Evolution of Potential Energy Grass Genome Structure
The Saccharinae group of grasses contains two members that are potentially important sources of sugar and lignocellulosic biomass for bioenergy, due at least in part to highly efficient C4 photosynthesis. These grasses are the warm temperate-tropical sugarcane (Saccharum officinarum) and Miscanthus spp., which can yield high levels of biomass at temperate latitudes. A close relative is sorghum (Sorghum bicolor), also grown as a bioenergy feedstock in addition to its use as food and feed. In contrast to sorghum, the Saccharinae grasses are known for polyploidy and possess high chromosome numbers, offering an opportunity to investigate the evolutionary processes of genome duplication, genome structure, and the implications for crop improvement strategies. Researchers funded by the joint U.S. Department of Agriculture-Department of Energy Plant Feedstock Genomics for Bioenergy program have applied genome sequencing and global comparative analyses of Miscanthus, Saccharum, and sorghum to gain insight into the different evolutionary fates of Miscanthus and Saccharum after they diverged from sorghum.
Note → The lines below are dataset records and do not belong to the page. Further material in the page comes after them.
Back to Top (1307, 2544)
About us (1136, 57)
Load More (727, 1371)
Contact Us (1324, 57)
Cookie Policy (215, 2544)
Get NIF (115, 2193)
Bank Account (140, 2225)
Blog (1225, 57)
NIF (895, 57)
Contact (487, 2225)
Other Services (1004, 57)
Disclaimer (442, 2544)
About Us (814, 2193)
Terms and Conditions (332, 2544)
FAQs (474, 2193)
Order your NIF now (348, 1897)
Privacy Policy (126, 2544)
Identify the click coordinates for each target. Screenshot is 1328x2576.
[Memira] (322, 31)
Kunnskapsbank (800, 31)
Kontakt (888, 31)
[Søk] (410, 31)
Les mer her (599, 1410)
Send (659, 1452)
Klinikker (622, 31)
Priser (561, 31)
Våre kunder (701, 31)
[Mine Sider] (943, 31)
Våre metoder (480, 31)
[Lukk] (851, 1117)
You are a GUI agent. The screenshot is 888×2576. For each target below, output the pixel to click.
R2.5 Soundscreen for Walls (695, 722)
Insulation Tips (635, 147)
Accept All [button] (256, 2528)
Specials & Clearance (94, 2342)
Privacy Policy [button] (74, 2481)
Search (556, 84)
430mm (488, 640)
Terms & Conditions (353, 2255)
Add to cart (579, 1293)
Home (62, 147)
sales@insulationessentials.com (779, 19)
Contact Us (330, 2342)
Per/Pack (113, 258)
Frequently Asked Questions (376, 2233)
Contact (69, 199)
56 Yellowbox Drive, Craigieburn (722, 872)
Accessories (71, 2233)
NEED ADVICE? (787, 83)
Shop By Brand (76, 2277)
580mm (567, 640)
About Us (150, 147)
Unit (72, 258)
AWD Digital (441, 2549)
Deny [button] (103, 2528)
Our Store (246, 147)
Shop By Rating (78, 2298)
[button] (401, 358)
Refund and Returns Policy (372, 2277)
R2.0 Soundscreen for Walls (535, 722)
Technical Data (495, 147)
The researchers report evidence for the existence of a genome duplication shared between Saccharum and Miscanthus as well as an additional Saccharum-specific duplication event. Understanding the genome structure of these two complex grasses in relation to the closely related and fully sequenced sorghum genome will facilitate breeding efforts to improve bioenergy-relevant traits such as biomass yield and adaptation to changing environments.
Kim, C., X. Wang, T.-H. Lee, K. Jakob, G.-J. Lee, and A. H. Paterson. 2014. “Comparative Analysis of Miscanthus and Saccharum Reveals a Shared Whole-Genome Duplication but Different Evolutionary Fates,” Plant Cell 26, 2420-29. DOI:10.1105/tpc.114.125583.